DESCRIPTION OF THE TASK ▸ Extend the piece below on AI and "peak knowledge" with a few more paragraphs, starting after its last sentence about the cracking network getting worse at breaking the encryption.

SELECTED EXCERPT ▸
Some time ago I read an article which suggested that humankind was fast reaching "peak knowledge". It explained that the depth of discovered knowledge meant the time required to specialise in a field had exceeded the lifetime of a human itself. In effect, we do not live long enough to learn all that is possible to learn. A curiosity of nature that it appears to have built biological boundaries for our abilities to seek knowledge further than a predetermined point.
It is this very finite frontier which I believe makes AI (Artificial Intelligence) such an alluring concept, while we as a species may be limited by our current place in the evolutionary tree when it comes to speed and capacity. We can create something which is not. A form of advancement by proxy.
I was reminded of this theory when recently Google Brain, the AI research department for Google published a paper called "Learning to protect communications with adversarial neural cryptography". Using neural computer networks (AI) in their labs, they performed an experiment whereby two of these networks were instructed to communicate using encryption, which they would negotiate with each other, and a third was instructed to attempt to crack this encryption. Therefore decrypting the communication.
What was discovered was remarkable. The two communicating networks were very quickly able to devise a unique encryption algorithm for their specific communication channel. A encryption algorithm which Google described as "not in common with human generated algorithms". In addition, the cracking neural network ability to break the encryption worsened as the original two developed their method.

EXTRACTED RECORDS ▸
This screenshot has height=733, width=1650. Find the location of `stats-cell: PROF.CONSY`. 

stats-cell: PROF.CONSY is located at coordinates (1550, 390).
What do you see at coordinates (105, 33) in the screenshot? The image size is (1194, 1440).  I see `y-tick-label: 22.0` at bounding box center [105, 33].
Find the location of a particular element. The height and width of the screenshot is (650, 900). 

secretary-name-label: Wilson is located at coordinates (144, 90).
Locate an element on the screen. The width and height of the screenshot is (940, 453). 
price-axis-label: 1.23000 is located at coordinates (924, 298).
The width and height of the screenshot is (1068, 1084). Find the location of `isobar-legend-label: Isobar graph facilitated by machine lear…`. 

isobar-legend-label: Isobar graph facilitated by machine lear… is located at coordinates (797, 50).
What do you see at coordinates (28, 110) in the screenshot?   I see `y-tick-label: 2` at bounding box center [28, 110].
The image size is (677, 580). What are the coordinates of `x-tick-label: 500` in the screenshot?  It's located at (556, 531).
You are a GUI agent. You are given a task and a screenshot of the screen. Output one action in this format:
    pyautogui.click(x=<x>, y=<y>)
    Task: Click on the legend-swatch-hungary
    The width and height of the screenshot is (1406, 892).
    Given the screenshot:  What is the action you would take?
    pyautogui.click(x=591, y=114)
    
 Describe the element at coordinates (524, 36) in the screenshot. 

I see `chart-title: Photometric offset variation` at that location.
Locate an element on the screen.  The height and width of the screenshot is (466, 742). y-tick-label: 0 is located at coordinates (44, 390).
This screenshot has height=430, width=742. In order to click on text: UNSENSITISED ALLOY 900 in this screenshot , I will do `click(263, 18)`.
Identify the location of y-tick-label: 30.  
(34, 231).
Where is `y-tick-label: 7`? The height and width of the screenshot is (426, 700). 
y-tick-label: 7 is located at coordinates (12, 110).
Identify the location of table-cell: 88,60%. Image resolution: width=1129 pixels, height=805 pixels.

YOUR RESPONSE ▸
Put simply, what was observed was two machines developing a previously unknown encryption algorithm on the fly between themselves, which even a peer machine could not reverse.
Decryption of encrypted traffic is a touchy subject today. Law enforcement agencies would like to have better decryption abilities, particularly when combating crime and terrorism. So much so that the NSA has been outspoken in its attempts to fund the construction of a quantum computer for such purposes (The Register, 2014). While quantum computing doesn't spell the end of existing encryption algorithms, it is expected to have harmful effects.
For example a quantum computer would reduce the brute force key discovery time of widely used symmetric algorithms such as AES (Advanced Encryption Standard) by half. Yet this only works on the basis that half of the puzzle is solved in that the encryption algorithm is known. Google Brain's experiment shows that the algorithm can be just as fluid as the key, compounding the complexity in breaking it and making it far more quantum-safe than symmetric algorithms are currently considered.
The glass half-full perspective is a fantastic leap forward in secure communications which would see businesses and individuals being able to ensure security as each communication channel could be utilising a completely new and unknown algorithm and key. Each file, transmission and message would require so much computing power and time to break into it, it would be a impossible endeavour.
However, great power can be wielded for both good and bad. Thinking beyond future iPhones which the FBI would never be able to break into as each device would be completely unique. Imagine a world where AI based encryption is used in tools such as ransomware, your hard disk encrypted by an algorithm previously unknown and even impossible to crack even by another similar neural network.
It was once thought that existing encryption algorithms would become irrelevant with time, that the dawn of quantum computing may even herald it's extinction. But just as that article all those years back revealed, this is only applicable to the boundaries of human abilities. With a little dose of AI, that which we thought was obsolete, just needed an upgrade.